## Assignment
Would you output the lines from the one containing "Instruction: Toggle the" through the final line of the entries, exactly and with pictures omitted?
========================
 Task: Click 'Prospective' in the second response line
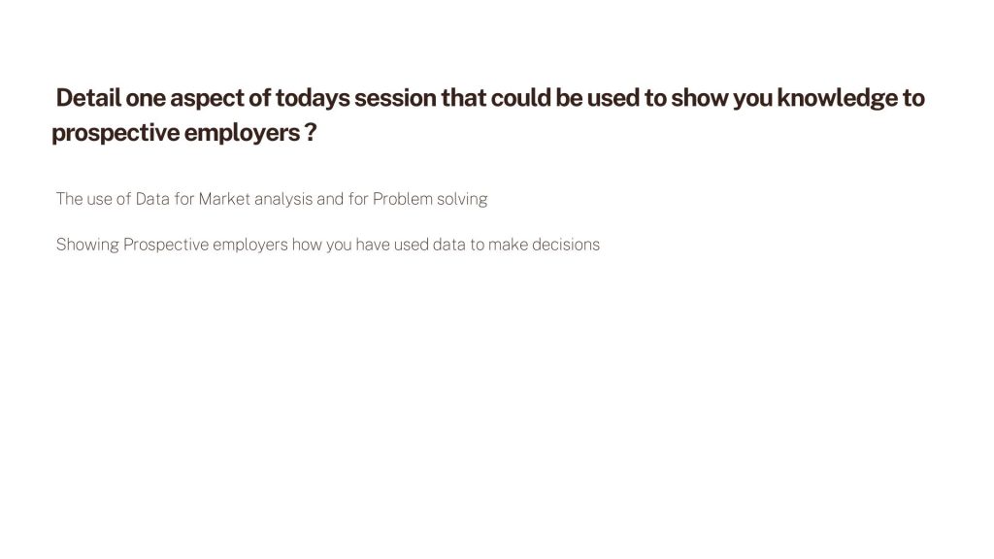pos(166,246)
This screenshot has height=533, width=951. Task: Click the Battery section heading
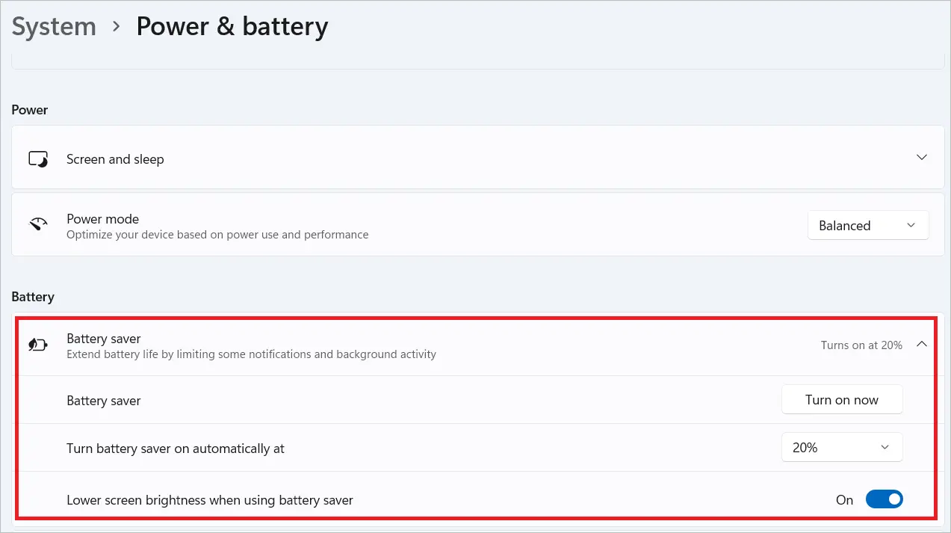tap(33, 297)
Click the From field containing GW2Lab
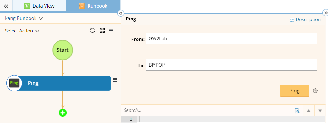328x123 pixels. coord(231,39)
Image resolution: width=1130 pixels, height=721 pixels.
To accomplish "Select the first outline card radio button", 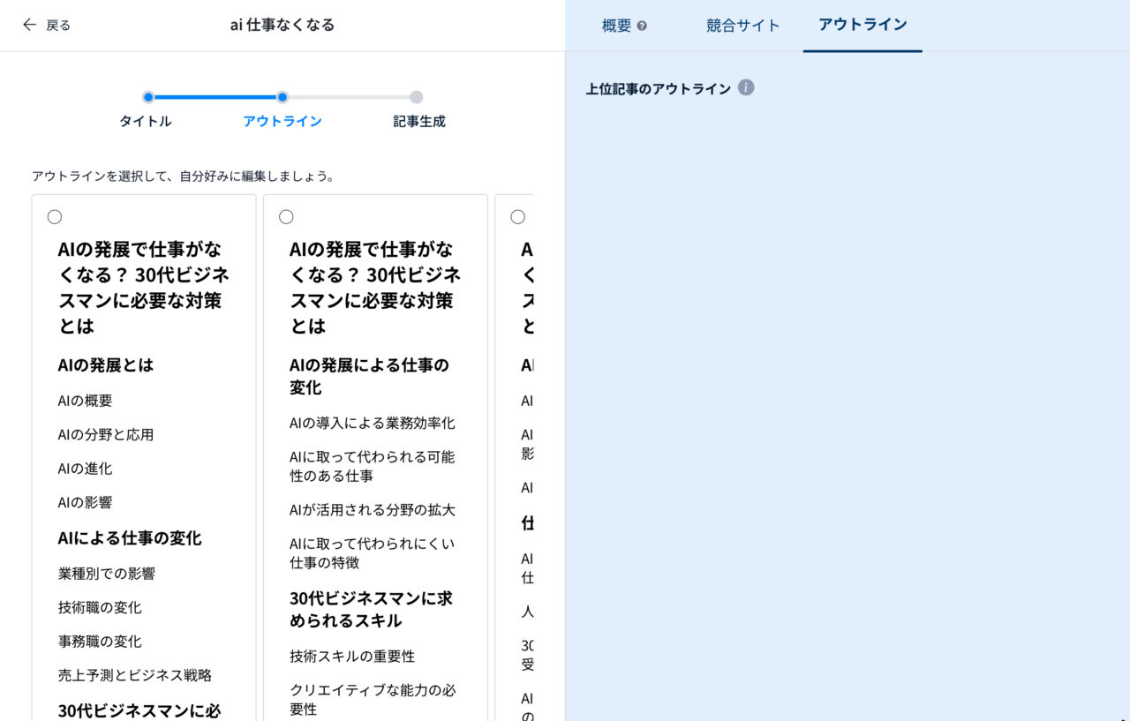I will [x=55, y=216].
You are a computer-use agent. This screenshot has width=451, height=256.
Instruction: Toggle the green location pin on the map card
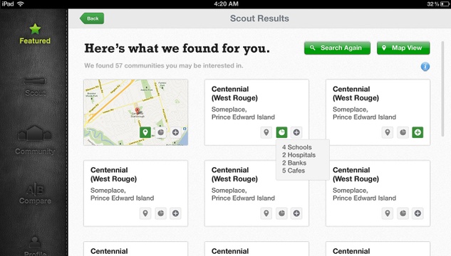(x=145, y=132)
========================
## Expected output
Instruction: Toggle the green location pin on the map card
(x=145, y=132)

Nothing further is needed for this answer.